The Purge è una saga che si ama o si odia (ma conviene decisamente amarla). La notte del giudizio, questo il titolo italiano, è infatti un franchise d’azione, a tinte horror, con un’idea fortissima alla base: in un futuro prossimo l’America vive nella prosperità grazie ad un nuovo strumento di riequilibrio della società. Una notte all’anno infatti i cittadini americani potranno prendere parte allo sfogo e, a partire dalla mezzanotte, per dodici ore, tutte le leggi, le istituzioni, gli organismi di sicurezza delle città verranno sospesi. Fino all’alba non c’è nessuna regola, l’omicidio, i furti, le violenze di ogni tipo, sono consentite. Al termine l’America ritorna alla vita normale, rinata, ricostruita.
La serie cinematografica de La notte del giudizio sembrava mantenersi in forma grazie alla sua capacità di rinnovarsi: se il primo episodio era infatti un horror a basso budget, il secondo aveva mostrato una vena decisamente più action. Una virata davvero sorprendente. La Notte del Giudizio – Election Year invece non riserva particolari cambiamenti di tono, in quanto si configura come l’epilogo, la chiusura del cerchio, piuttosto che un prodotto dall’identità autonoma. Eppure tutto questo, sorprendentemente, non è un male. James DeMonaco riesce infatti a creare un mondo tangibile e complesso, in cui è possibile percepire l’esistenza di molte altre storie e altrettante persone rispetto a quelle che ammiriamo sullo schermo.
Frank Grillo ha una faccia che appare scalpellata nella roccia proprio per interpretare Leo Barnes, in questo capitolo guardia del corpo di una senatrice decisa a vincere le elezioni e a terminare l’usanza dello sfogo.
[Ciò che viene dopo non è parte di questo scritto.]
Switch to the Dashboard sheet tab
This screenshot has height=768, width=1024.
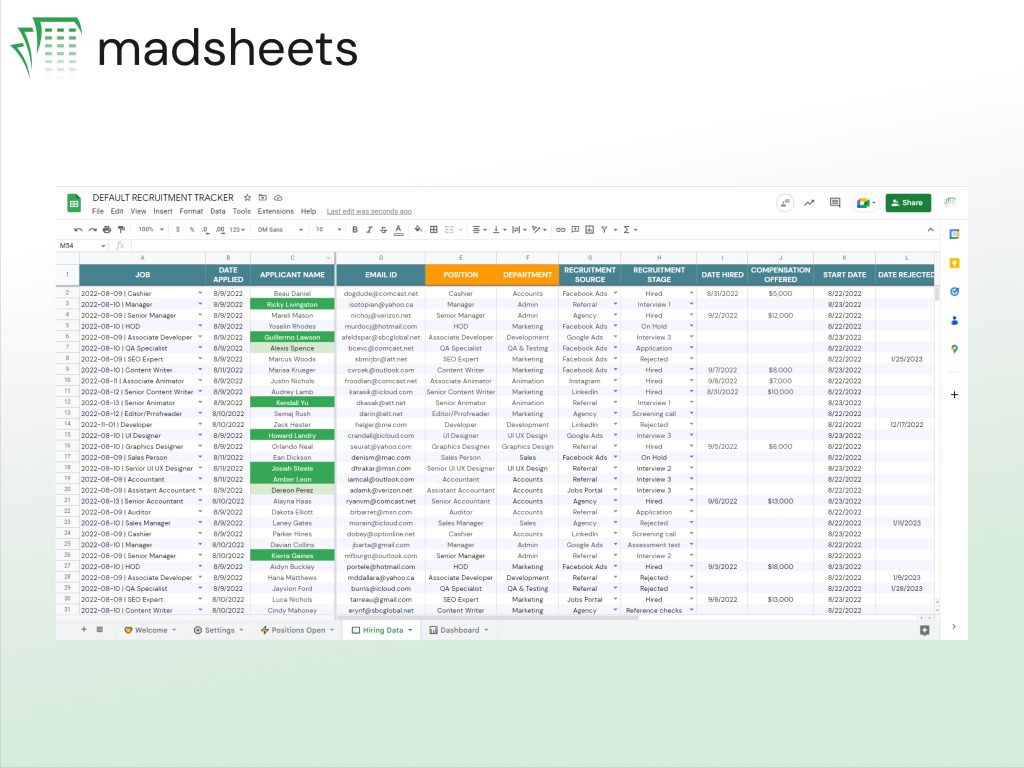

Dalla sua incolumità dipenderà il futuro della notte del giudizio e della nazione stessa.
Sarebbe stato molto semplice per DeMonaco, confezionare un film politico, calcando sul facile (ed azzeccato) parallelismo con le reali vicende di Hilary Clinton (una senatrice donna, apprezzata dai moderati) e Donald Trump (noto soprattutto per la radicalità di alcune sue proposte). Eppure La notte del giudizio 3 riesce ancora una volta a miscelare brillantemente la critica sociale con il sano divertimento. Le atmosfere orrorifiche sono molto moderate ma non per questo impediscono di immortalare su pellicola alcuni fotogrammi di grande suggestione. Da una decapitazione in un vicolo, passando per gli attacchi a bordo di automobili, il lungometraggio è, ancora una volta, inquietante tanto quanto la realtà che ci circonda. Il meccanismo narrativo su cui si basa può infastidire per il modo semplice (e semplicistico) con cui affronta questioni attuali e filosofiche, ma è impossibile restarne indifferenti.
Questo è un cinema che, giocosamente, si fa provocazione e specchio del quotidiano. Il regista costruisce un prodotto d’intrattenimento carico di adrenalina e molto più intelligente di quanto voglia comunicare, poiché si pone al livello dello spettatore (anzi, più sotto) per non fare lezioni morali. Eppure il finale aperto è bellissimo; quel guizzo dell’ultimo secondo va letto non in relazione ad un proseguo della saga ma ad un compimento del significato dell’opera. Le parole conclusive, seguite da una classica “I’m afraid of Americans”, riportano Election Year di colpo nel mondo che prende forma all’esterno della sala, mostrando quanto, in fondo, la distanza tra noi e lo schermo sia minima.
Se si conosce il franchise, il film soddisferà le aspettative anche se, nella prospettiva di un proseguimento delle avventure, sarebbe interessante vedere un miglioramento netto anche dei comparti tecnici. Se i costumi sono tra i più impressionanti visti in sala quest’anno, la fotografia, il montaggio, la musica e gli effetti sonori faticano a spingersi oltre, ma regalano al tempo stesso 100 minuti di ottimo intrattenimento.
Consigliato a: i fans delle distopie.